HITS (Hubs and Authorities): Topic-Scoped Authority in Search

Counting links is not enough

Suppose you want the best page for a query and all you have is the link graph. The obvious move is to count incoming links: whoever is pointed to the most wins. That is close to what an early link ranker would do, and it fails in a specific way.

Jon Kleinberg gave the clean example in his 1999 paper . Rank pages for the query *java* by raw incoming-link count and you get java.sun.com and gamelan.com, which are correct, sitting next to the Amazon home page and pages advertising Caribbean vacations, which are not. Those pages collect links from all over the web for reasons that have nothing to do with Java. They are universally popular, not authoritative on the topic.

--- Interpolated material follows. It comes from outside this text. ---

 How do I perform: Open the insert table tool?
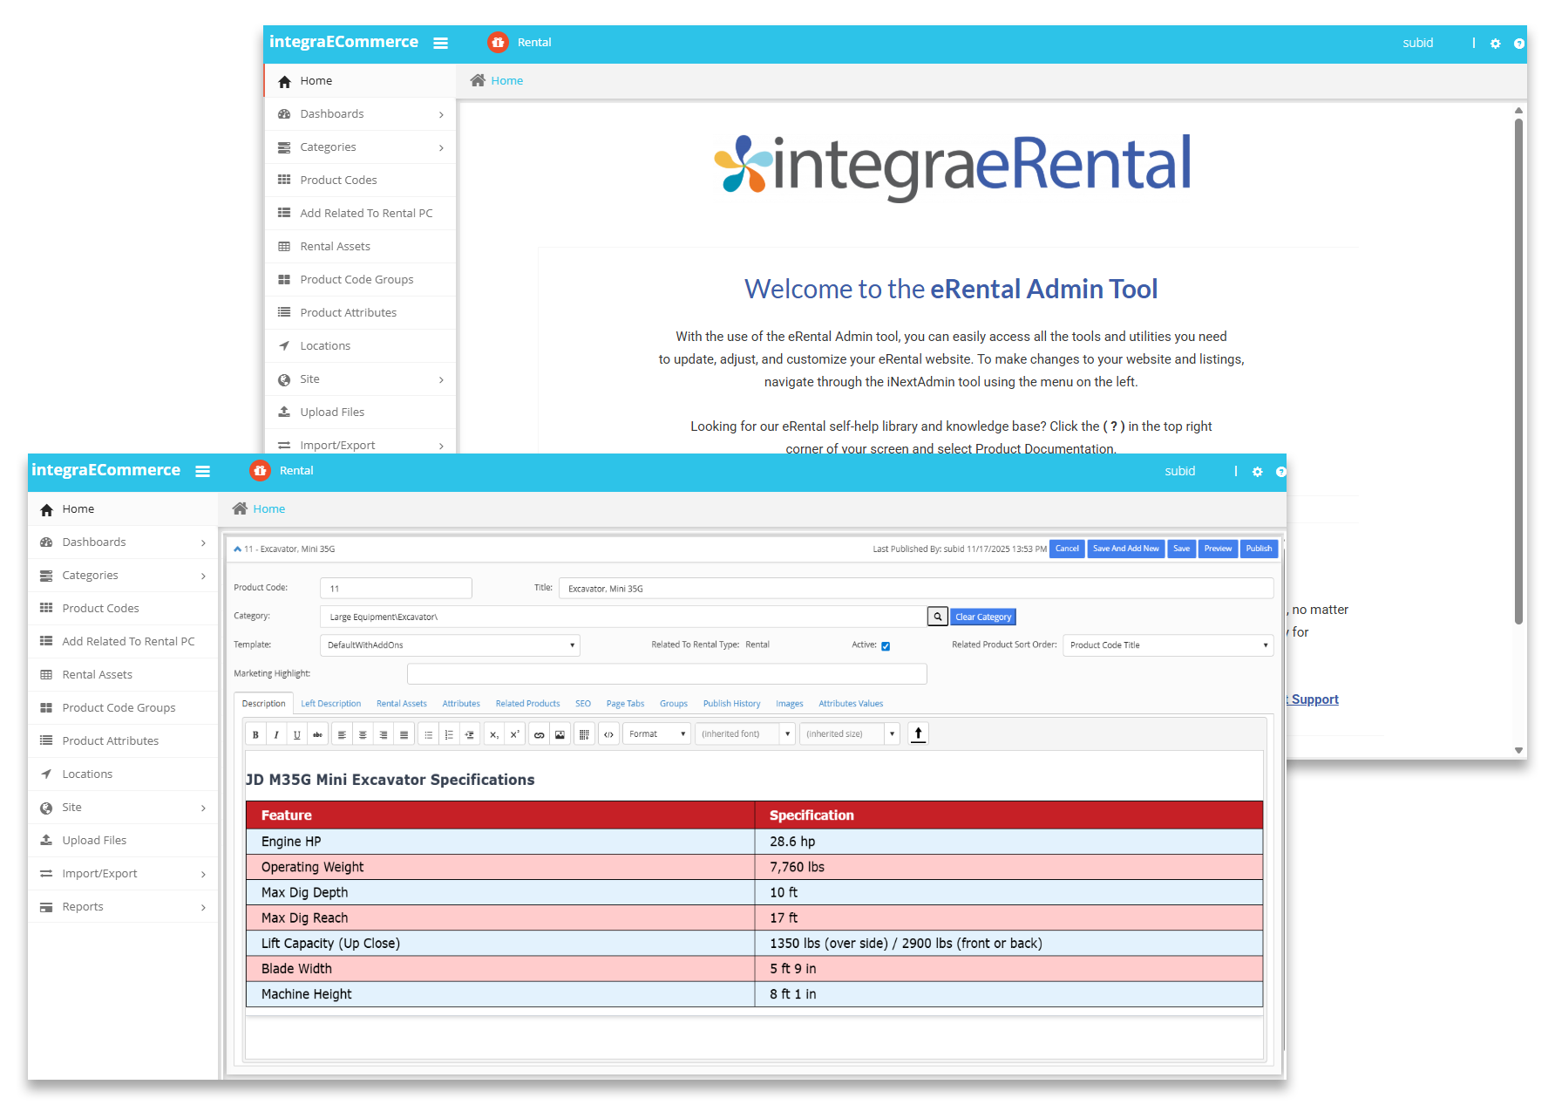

HITS (Hyperlink-Induced Topic Search) resolves that tension by giving each page two scores instead of one, and computing them not over the whole web but over the handful of pages the query itself brings into view. That second part makes HITS authority topic-scoped: the same page can be an authority for one query and a nobody for another.

Two ranked lists. Ranked by incoming links, the popular page P leads with 4, ahead of authorities A1 and A2 at 3 and A3 at 2. Ranked by HITS authority, A2 leads at 0.63, then A1 at 0.59 and A3 at 0.43, with P last at 0.26. An arrow shows P dropping from first to last.

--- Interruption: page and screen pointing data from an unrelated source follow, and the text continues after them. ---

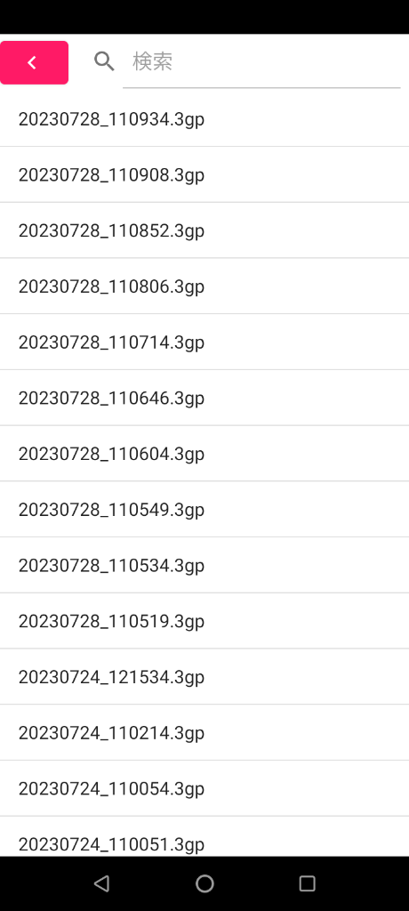Tap list item 20230724_110054.3gp
This screenshot has width=409, height=911.
205,788
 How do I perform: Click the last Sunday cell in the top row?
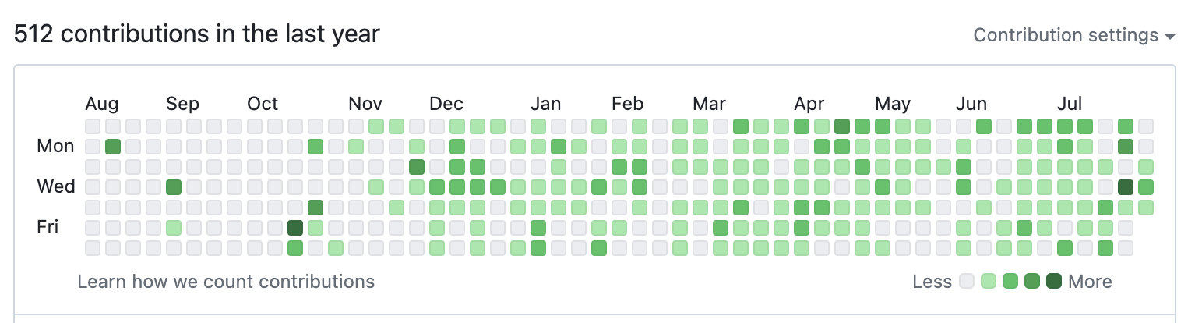click(1145, 126)
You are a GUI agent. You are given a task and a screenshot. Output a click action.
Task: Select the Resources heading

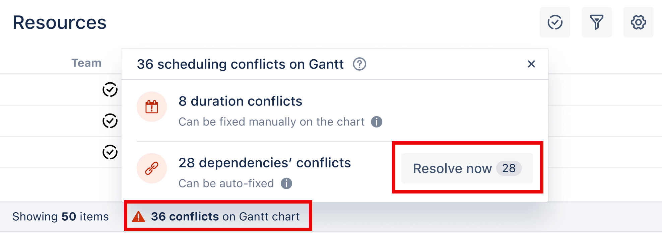pos(59,23)
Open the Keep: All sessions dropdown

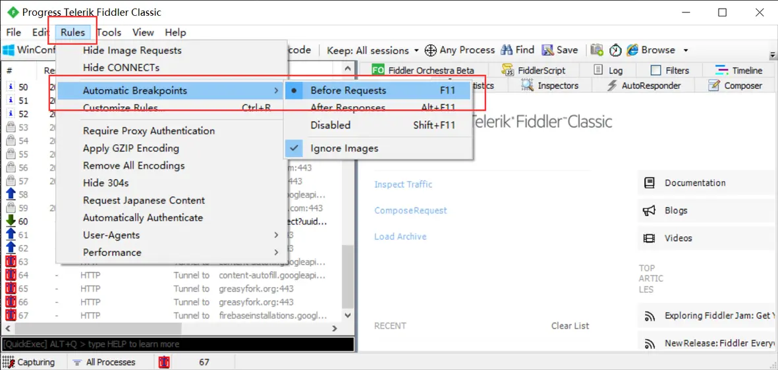click(372, 50)
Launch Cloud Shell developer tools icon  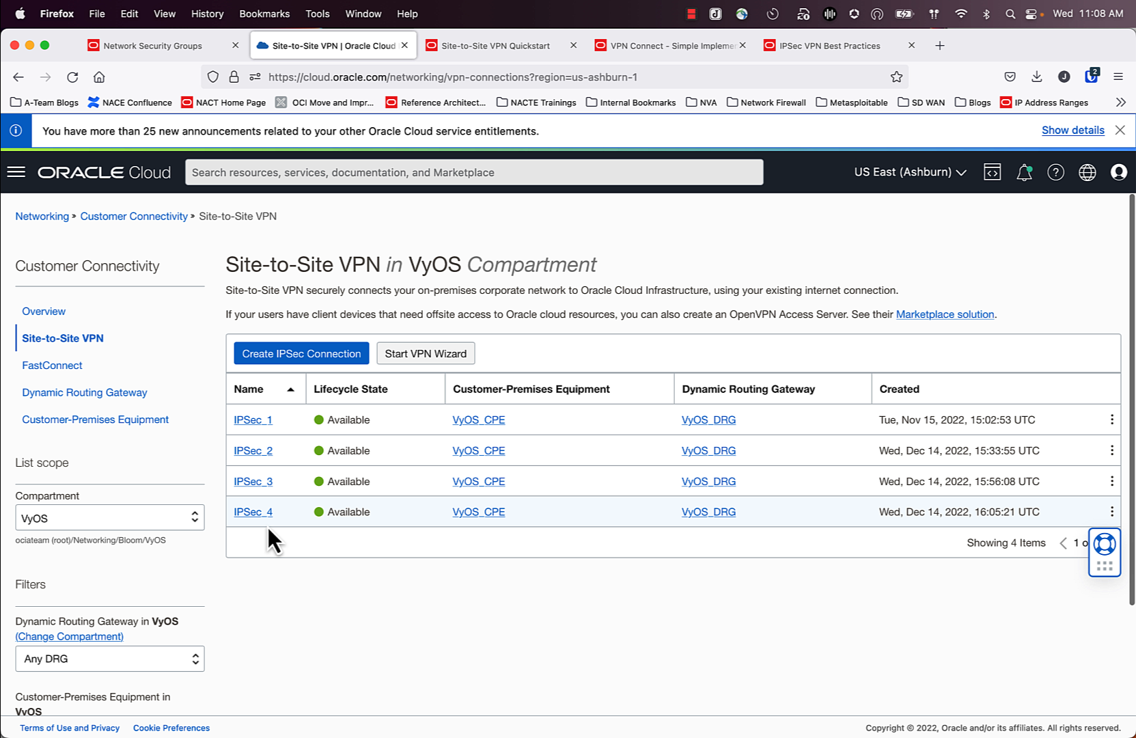(992, 172)
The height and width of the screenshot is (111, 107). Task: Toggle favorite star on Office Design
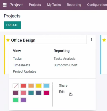click(x=8, y=40)
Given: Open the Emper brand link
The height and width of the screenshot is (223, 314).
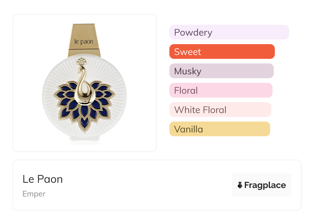Looking at the screenshot, I should tap(34, 194).
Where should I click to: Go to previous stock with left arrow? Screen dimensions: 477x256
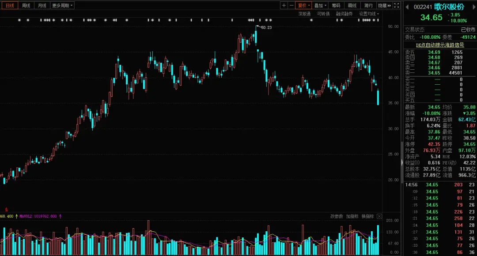coord(408,6)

HITS came out of web search directly. Kleinberg developed it at the Almaden research center of International Business Machines (IBM), where it anchored a research project named CLEVER, and IBM holds the founding patent. A few years later the Teoma search engine (later Ask Jeeves, then Ask.com) shipped a HITS-derived method it called Subject-Specific Popularity.

Two roles that define each other

HITS splits the job of being good into two roles:

A hub is a good list. It points to many good pages. A well-kept resources page is a hub.
An authority is a good destination. It is pointed to by many good lists. The page everyone's resource lists send you to is an authority.

The two definitions lean on each other. A page is a good hub if it points to good authorities; a page is a good authority if good hubs point to it. That looks circular, and it is, but the circularity is the feature: it lets the two scores reinforce each other until they settle.

A bipartite schematic: hubs on the left send arrows to authorities on the right, with a two-arrow loop between them. Callouts read: a good hub points to many good authorities, and a good authority is pointed to by many good hubs.

The piece of the web one query pulls up

Before any scoring, HITS builds a small subgraph tied to the query. This is the step that makes its authority scores query-dependent.

Root set: the top results from an ordinary text search for the query, about 200 pages in Kleinberg's setup. These are relevant but link-poor.
Base set: grow the root set by adding the pages it links to, plus pages that link into it (capped per root page). The result is usually a few thousand pages, relevant and richly linked.

HITS runs only on this base set. One cleanup helps: drop same-site navigation links (Kleinberg calls these intrinsic links) and keep links between different sites (transverse links), since a site linking to its own pages tells you little about authority.

A concentric set diagram: a query box feeds an inner root-set disc of text-search results, which sits inside a larger base-set ring of pages added by following links in and out. A note says HITS runs on this subgraph, one query's neighborhood.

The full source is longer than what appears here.